総合研究大学院大学(総研大)・高エネルギー加速器科学研究科 素粒子原子核専攻を昨年修了した森 崇人(もり たかと)氏(現所属:京都大学基礎物理学研究所)が第40回井上研究奨励賞を受賞し、2月2日(金)に都内で贈呈式が行われました。井上研究奨励賞は、若手研究者に対する奨励・支援を目的に井上科学振興財団が制定した賞で、理学、医学、薬学、工学、農学などの分野で優れた博士論文を提出した若手研究者に贈られるものです。今回は、森氏の博士論文「量子多体系、場の理論、ホログラフィー原理におけるエンタングルメント構造」の高い質が評価されました。

 

総研大では、理論センター磯 暁(いそ さとし)教授のもと、どのような研究活動をされていましたか?

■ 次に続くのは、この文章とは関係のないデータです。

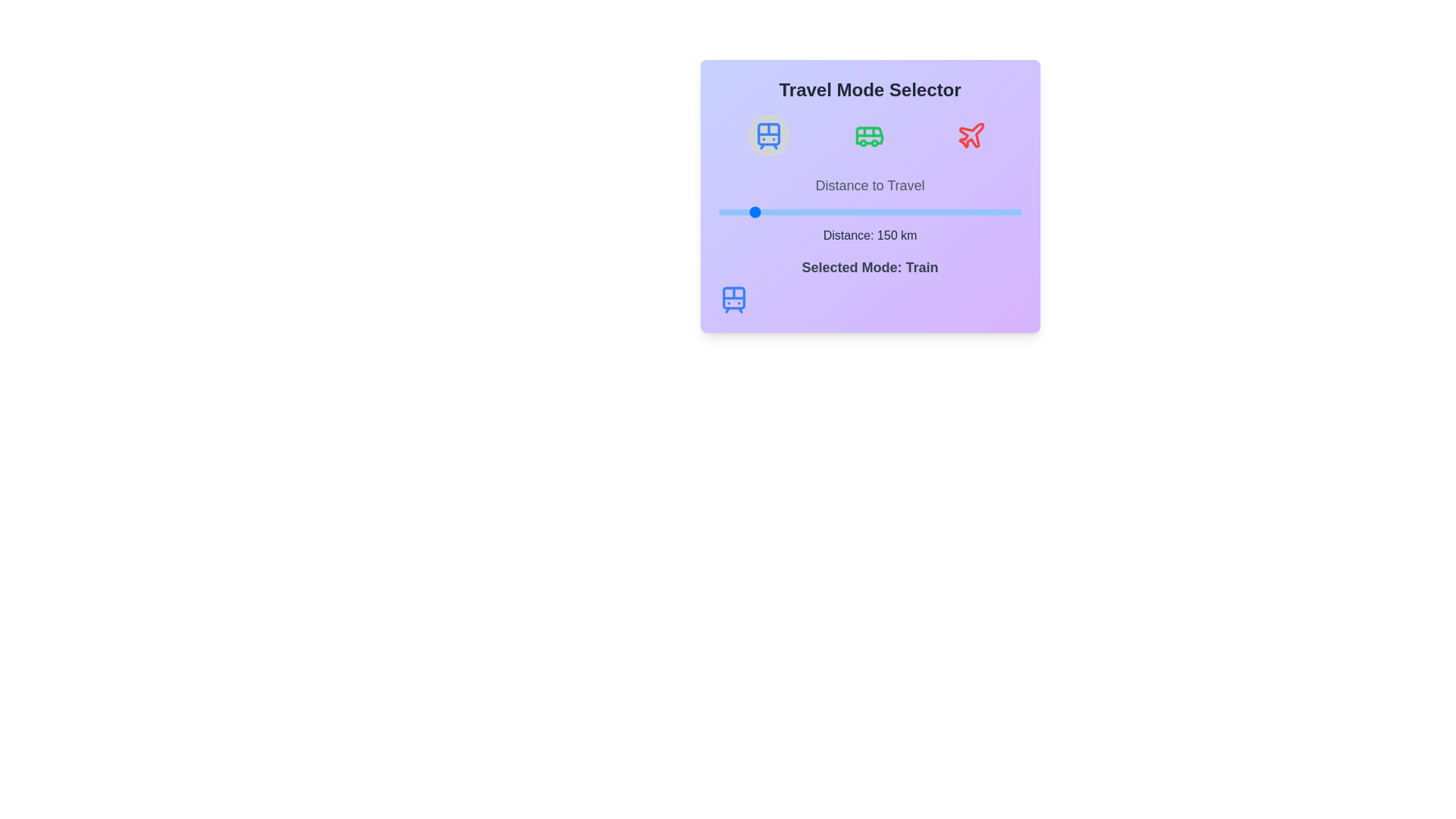 This screenshot has width=1456, height=819. What do you see at coordinates (768, 134) in the screenshot?
I see `the travel mode Train` at bounding box center [768, 134].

(森さん)総研大では、場の理論における量子もつれの定式化の研究を行っていました。量子もつれは量子コンピュータから時空創発まで幅広い分野で重要な概念ですが、場の理論のような無限自由度では限られた場合しか定式化ができていませんでした。磯先生のもとでは、相互作用かつ質量があるような場の理論に対しての量子もつれ(特にエンタングルメントエントロピーと呼ばれるもの)の一般公式の開発を行いました。

また、研究所外でも共同研究を多く行いました。京都大学基礎物理学研究所の高柳 匡(たかやなぎ ただし)氏らとの共同研究では、境界が、ある特殊な場の理論である「境界共形場理論(BCFT)」と一次元高い時空(AdS)の対応関係であるAdS/BCFT対応において、励起(真空に比べて粒子のように局在したエネルギーを持つ状態)がある場合の定式化を行い、量子もつれの計算を行いました。AdS/BCFT対応はブレーンと呼ばれる膜を時空の終端にもち、この上に我々の宇宙と似たような時空を作ることもできます(ブレーンワールド)。したがって、励起でさらに時間依存性を入れることで、時間発展する我々の宇宙と量子もつれの関係について迫ることができると期待されます。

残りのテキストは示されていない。